Task brief -> Could you transcribe the entries below exactly, without any of the pictures?

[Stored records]
* * *

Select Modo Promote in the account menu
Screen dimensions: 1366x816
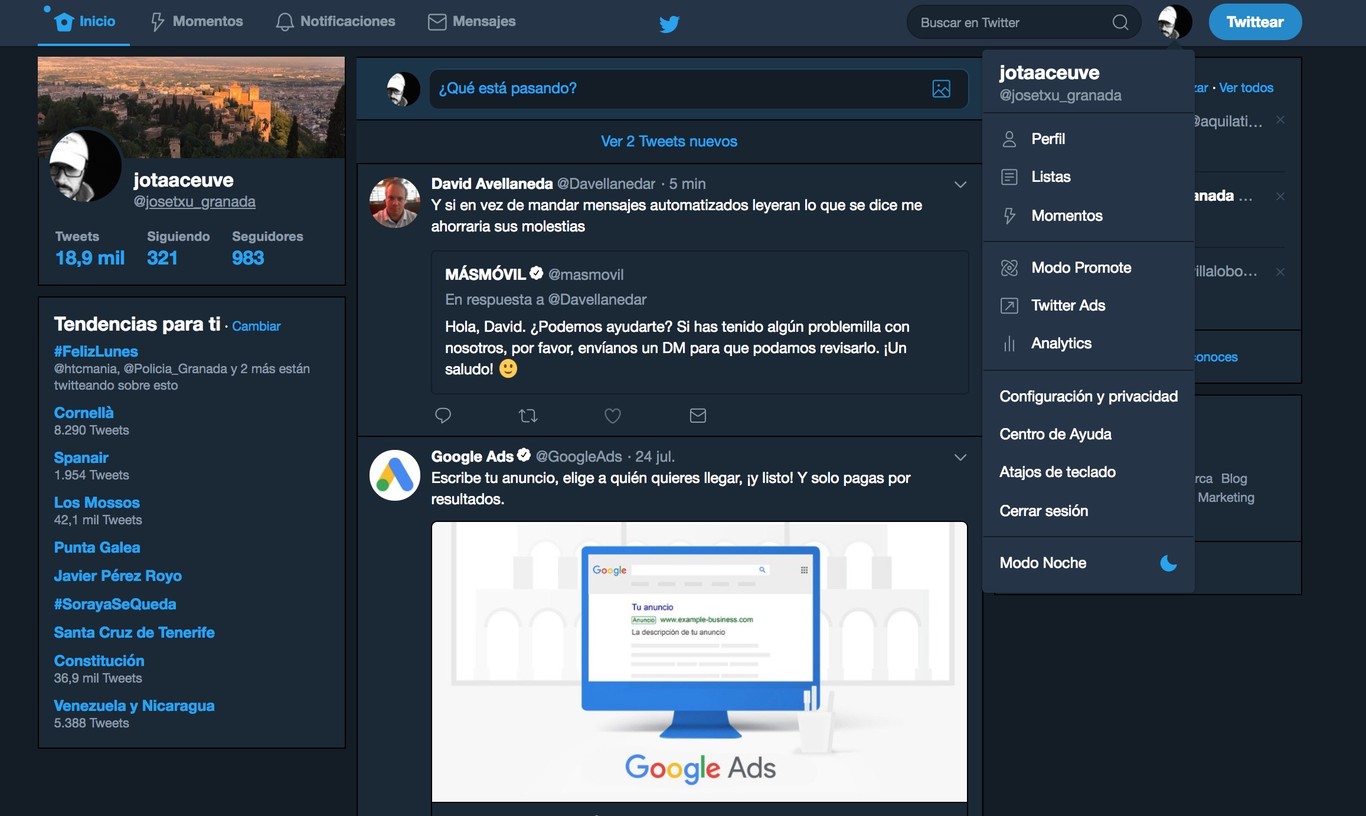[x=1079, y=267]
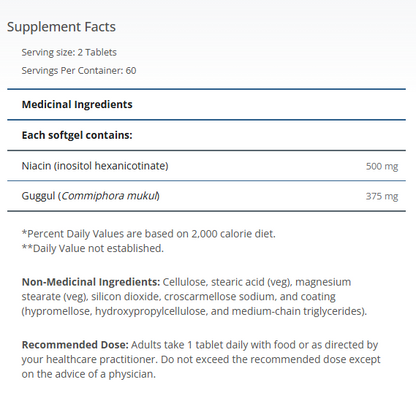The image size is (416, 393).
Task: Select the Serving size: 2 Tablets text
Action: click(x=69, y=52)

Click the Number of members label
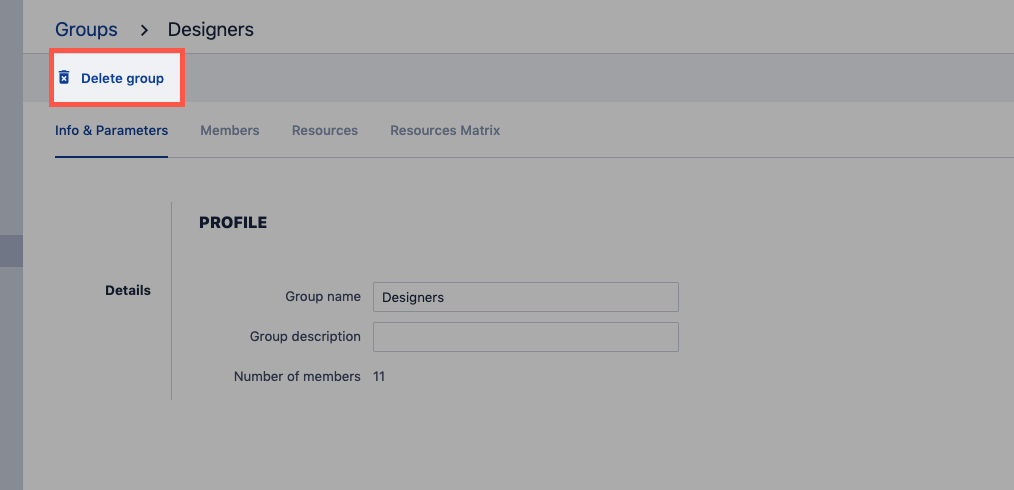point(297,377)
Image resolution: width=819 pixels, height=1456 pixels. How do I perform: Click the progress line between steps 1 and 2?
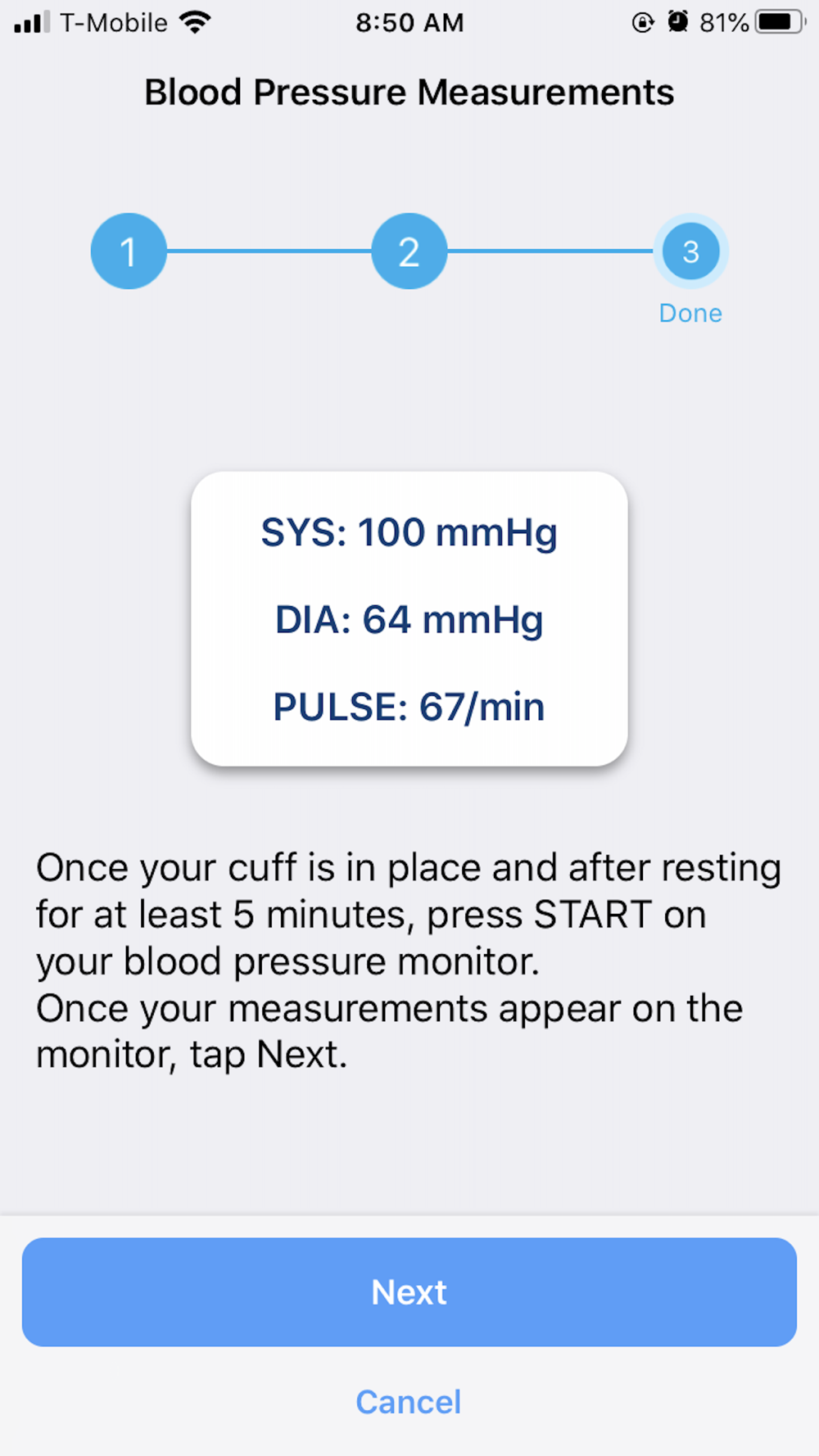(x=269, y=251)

* * *

Written response ->
Select Modo Promote in the account menu
Screen dimensions: 1366x816
[x=1079, y=267]
The image size is (416, 393).
Task: Select the Serving size: 2 Tablets text
Action: click(x=69, y=52)

Click the Number of members label
point(297,377)
Image resolution: width=819 pixels, height=1456 pixels. How do I perform: Click the progress line between steps 1 and 2?
(x=269, y=251)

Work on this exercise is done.